概要
1929年4月3日-2011年8月5日。東京都出身。愛称はマエタケ。
立教大学に入学するも中退し、1953年にテレビ放送が開始されるとNHKの放送作家としてラジオ・テレビの台本を手掛ける。
1960年代、それまで台本を読み上げて行く形式が一般的だった番組司会にフリートーク・楽屋オチといった手法を持ち込み、自身もその毒舌と絶妙な話術から「フリートークの天才」と呼ばれた。
司会者として
『夜のヒットスタジオ』『ゴールデン洋画劇場』(フジ系)、『前武・巨泉のゲバゲバ90分!』『笑点』(日テレ系)などに出演し人気を博す。
『夜の~』では「あだ名の天才」としてアシスタントの芳村真理はじめ、出演者にニックネームを付けたり、若手女性歌手を泣かせるほどの毒舌を発揮していた。
『笑点』では回答者との軋轢により降板した立川談志に代わり2代目司会者に就任。乱暴で下品な発言を多用していたブラックユーモア路線の談志とは打って変わって、上品でウィットに満ちた司会ぶりで、「笑点のテーマ」の作詞を担当、大喜利の回答を多く出してもらう、コスチューム大喜利を取り入れるなどバラエティ色の強いアットホーム路線に転換した。
談志ほどではないものの、大喜利の問題の方向性で回答者との間に相違があり(桂歌丸は自著で「落語家のシャレが通じなくてやりにくかった」と述懐している)わずか1年余りの司会担当に終わるも、放送作家として大きく貢献しており、彼がいなければ『笑点』の歴史はここで終了していたとも言われる。
夜ヒットバンザイ事件
1973年、参議院議員選挙で日本共産党に所属する議員の応援演説をした際、「当選したら『夜ヒット』でバンザイします」と宣言。この議員は当選し、延いては国政補欠選挙で初めて共産党候補が自民党候補を破った選挙となったこともあり、前田は約束通りその日の『夜ヒット』エンディングでゲストに向けてバンザイをした。

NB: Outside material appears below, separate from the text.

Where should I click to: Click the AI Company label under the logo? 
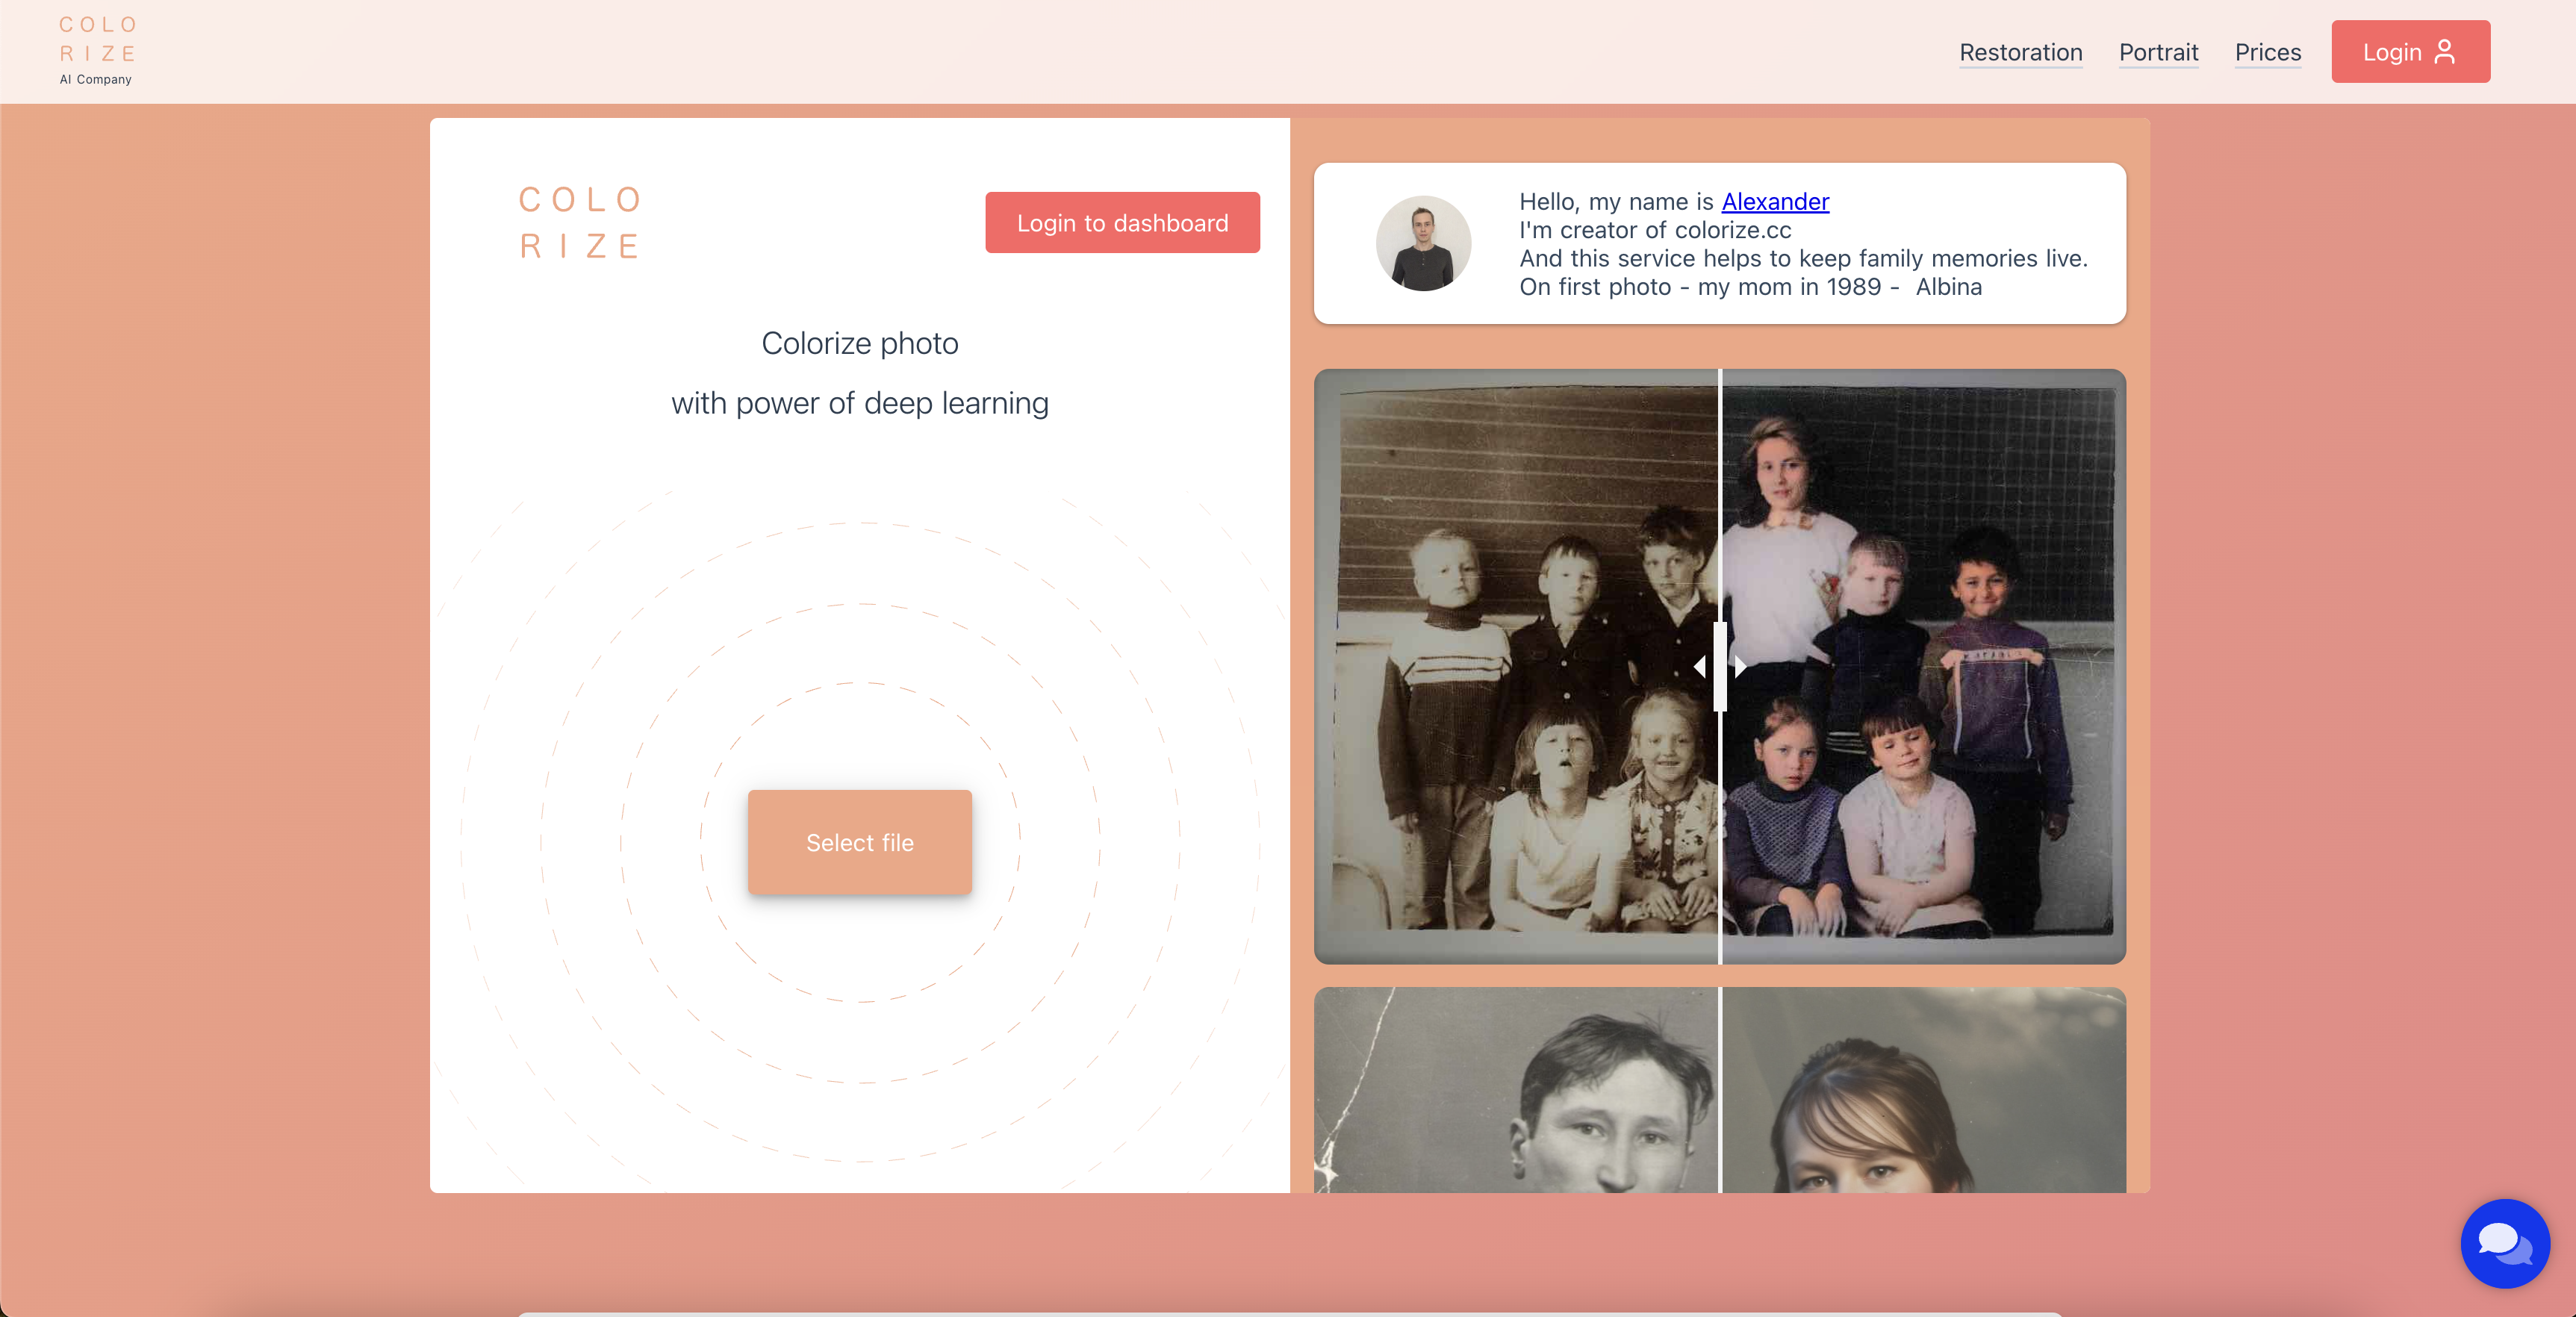(x=95, y=80)
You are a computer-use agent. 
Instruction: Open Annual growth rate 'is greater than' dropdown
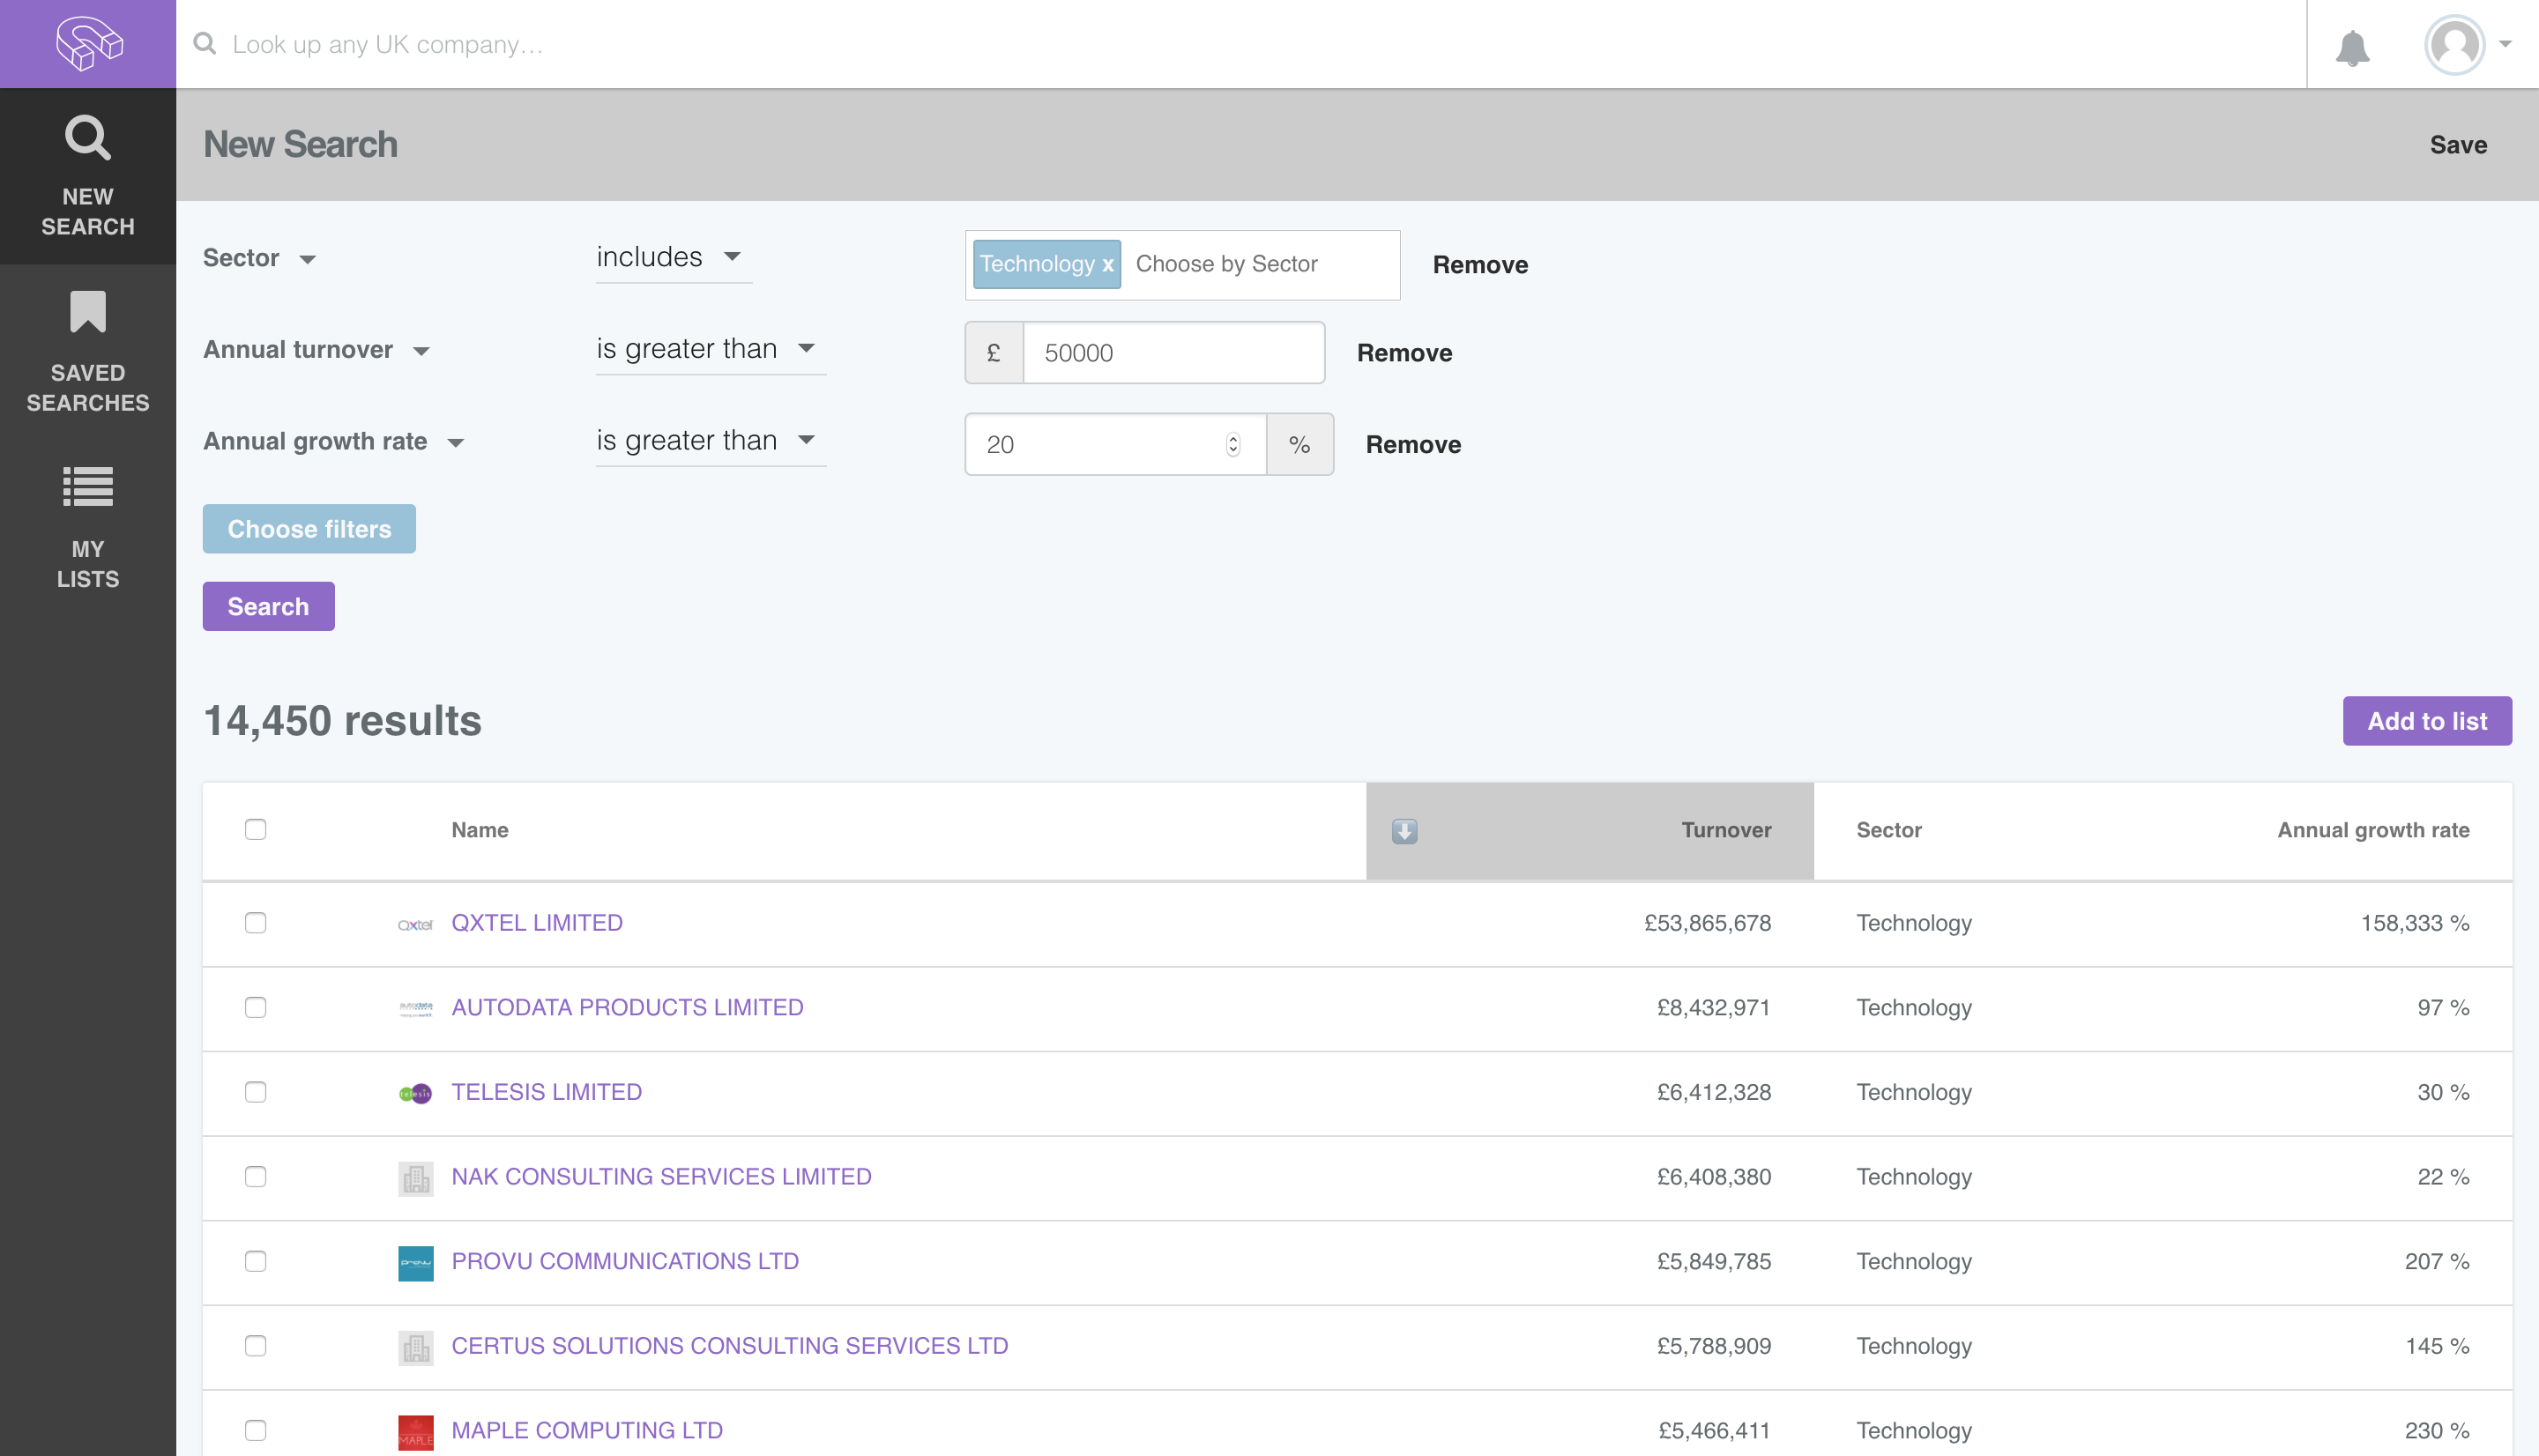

これが「マエタケ、共産党候補当選にバンザイ」と大々的に報道されて当時フジテレビ社長の鹿内信隆氏の怒りを買い、同年9月をもって『夜ヒット』を降板。その後暫くはメディア出演の機会を失ったが、1980年代前半にTBS系情報番組『朝のホットライン』で「お天気マン」として出演して以降は本格復帰を果たした。